Deep within the pit beneath Dragon’s Maw Graxxen stood awkwardly hunched over a great cauldron that sat atop a mound of fiery red coals. He carefully and methodically added ingredients according to the rite laid out in the terrible tome before him. A deformed ghoul served him, bringing the required ingredients for his steaming elixir. Another ghoul with only one arm stood by stirring the cauldron as Graxxen added the ingredients and spoke the mystic incantations to enchant the liquid.

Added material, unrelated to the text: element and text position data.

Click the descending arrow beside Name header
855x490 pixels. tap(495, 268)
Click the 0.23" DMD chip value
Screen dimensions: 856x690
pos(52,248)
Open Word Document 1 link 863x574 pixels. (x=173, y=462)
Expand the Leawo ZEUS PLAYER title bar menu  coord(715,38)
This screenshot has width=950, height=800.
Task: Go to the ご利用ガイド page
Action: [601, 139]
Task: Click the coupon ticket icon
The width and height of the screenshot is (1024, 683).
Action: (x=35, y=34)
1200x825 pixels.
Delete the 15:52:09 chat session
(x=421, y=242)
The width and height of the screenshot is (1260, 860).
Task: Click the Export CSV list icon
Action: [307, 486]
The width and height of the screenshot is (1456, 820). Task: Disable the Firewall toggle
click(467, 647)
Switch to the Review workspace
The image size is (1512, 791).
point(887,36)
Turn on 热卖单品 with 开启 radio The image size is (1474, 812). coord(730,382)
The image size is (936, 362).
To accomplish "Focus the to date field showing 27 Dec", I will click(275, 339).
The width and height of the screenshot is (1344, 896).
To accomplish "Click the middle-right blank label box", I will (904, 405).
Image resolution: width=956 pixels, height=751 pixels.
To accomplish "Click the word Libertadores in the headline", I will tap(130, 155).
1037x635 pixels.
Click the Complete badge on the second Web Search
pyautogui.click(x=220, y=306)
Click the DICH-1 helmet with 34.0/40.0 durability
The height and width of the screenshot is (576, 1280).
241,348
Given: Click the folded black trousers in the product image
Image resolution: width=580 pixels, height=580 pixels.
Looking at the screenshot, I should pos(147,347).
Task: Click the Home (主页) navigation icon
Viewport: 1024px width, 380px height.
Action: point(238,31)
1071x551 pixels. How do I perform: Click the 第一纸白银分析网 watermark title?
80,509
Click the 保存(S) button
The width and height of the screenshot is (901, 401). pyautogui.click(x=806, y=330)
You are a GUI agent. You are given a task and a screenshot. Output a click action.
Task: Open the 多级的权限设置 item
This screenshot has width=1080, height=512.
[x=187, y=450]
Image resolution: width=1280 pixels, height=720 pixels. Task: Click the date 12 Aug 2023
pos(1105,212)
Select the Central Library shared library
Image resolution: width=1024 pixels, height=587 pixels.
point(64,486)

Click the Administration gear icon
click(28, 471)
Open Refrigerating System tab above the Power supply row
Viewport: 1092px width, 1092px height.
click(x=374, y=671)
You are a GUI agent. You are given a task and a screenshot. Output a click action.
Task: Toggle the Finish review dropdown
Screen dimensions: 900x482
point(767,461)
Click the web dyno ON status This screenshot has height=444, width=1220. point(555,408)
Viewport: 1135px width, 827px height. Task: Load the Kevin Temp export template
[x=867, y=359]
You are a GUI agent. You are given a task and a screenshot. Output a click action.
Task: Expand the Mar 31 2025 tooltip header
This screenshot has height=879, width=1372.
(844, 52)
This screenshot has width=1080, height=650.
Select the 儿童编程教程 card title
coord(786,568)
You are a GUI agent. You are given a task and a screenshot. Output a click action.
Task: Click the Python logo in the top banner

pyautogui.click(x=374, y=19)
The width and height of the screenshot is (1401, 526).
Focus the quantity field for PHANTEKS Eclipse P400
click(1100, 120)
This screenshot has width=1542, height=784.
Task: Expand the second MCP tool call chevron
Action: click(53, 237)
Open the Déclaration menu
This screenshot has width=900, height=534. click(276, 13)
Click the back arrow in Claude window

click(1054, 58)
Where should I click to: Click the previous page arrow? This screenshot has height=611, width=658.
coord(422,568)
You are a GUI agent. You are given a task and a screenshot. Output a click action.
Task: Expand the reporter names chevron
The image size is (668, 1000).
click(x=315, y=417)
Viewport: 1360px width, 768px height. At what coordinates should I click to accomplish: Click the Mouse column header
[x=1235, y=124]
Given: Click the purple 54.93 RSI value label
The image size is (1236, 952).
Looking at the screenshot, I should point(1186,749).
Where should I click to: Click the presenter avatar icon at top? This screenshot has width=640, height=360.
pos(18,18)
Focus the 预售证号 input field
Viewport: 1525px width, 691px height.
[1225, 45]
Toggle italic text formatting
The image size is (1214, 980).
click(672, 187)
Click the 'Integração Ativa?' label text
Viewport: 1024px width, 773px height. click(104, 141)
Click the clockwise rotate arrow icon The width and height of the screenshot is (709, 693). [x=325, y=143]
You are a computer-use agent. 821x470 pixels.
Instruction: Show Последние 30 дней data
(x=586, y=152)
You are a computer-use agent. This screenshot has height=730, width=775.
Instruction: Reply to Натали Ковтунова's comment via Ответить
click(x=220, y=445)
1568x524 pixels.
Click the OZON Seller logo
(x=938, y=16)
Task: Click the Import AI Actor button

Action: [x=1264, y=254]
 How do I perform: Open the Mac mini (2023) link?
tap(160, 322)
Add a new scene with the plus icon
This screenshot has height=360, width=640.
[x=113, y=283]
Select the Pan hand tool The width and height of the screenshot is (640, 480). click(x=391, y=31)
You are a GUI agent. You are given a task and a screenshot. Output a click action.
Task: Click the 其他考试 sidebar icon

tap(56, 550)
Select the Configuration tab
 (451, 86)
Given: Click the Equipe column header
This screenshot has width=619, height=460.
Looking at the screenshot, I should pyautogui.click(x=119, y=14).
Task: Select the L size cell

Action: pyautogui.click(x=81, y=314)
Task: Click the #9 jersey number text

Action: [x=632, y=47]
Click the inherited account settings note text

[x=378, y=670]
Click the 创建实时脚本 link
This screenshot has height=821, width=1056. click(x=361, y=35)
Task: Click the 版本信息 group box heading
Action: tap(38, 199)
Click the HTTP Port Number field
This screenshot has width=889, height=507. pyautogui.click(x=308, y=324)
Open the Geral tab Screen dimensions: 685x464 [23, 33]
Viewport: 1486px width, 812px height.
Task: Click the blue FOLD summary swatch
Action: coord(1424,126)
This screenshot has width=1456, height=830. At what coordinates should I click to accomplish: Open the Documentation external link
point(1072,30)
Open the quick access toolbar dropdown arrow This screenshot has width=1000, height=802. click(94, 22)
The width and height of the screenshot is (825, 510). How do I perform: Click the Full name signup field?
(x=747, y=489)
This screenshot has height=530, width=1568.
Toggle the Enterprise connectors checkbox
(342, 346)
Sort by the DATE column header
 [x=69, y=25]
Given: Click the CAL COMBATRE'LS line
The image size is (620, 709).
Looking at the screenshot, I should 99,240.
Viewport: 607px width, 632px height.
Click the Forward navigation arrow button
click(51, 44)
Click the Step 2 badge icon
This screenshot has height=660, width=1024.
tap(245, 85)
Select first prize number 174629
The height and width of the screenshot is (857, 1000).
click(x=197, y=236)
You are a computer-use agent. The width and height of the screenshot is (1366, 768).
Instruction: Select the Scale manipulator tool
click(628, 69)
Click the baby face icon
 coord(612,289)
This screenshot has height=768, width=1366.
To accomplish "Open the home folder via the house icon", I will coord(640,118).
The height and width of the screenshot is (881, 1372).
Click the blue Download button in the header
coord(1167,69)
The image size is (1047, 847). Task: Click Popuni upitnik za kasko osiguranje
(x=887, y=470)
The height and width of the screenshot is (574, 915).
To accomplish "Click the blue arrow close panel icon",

He was making a love potion, of all things. Not the kind a mortal man would use on a woman to steal her heart, though this love potion would do that too if only it were intended to be used for such a pleasant and romantic purpose. No, this love potion would be used to entice the first born male black dragon in centuries to fertilize the eggs that Graxxen’s ghouls so carefully guarded and cared for all these long seasons. Once complete Graxxen scooped up a ladle full of the draught and bottled it, holding it up to the dim firelight to examine his handiwork. His face was skeletal with bits of dried rotting flesh clinging to the bone here and there. His hair was all but gone. Only a few strands remained, all white, dried and frizzled. He was ashen and grey, his face set back into a deep black hood to hide his horrendous visage from the wyrld. His eyes, faintly, so faintly glowed a pallid purple, the eyes of the waking dead, the color of Blood Magick. His hands, skeletal, mostly, still held some flesh around the palm, but it was all dried and cracked like the parched earth of the Black Desert and they were bound with ragged bandages to help preserve what flesh remained. His finger nails had grown for a short time after his passing from life to unlife and they were long and ragged.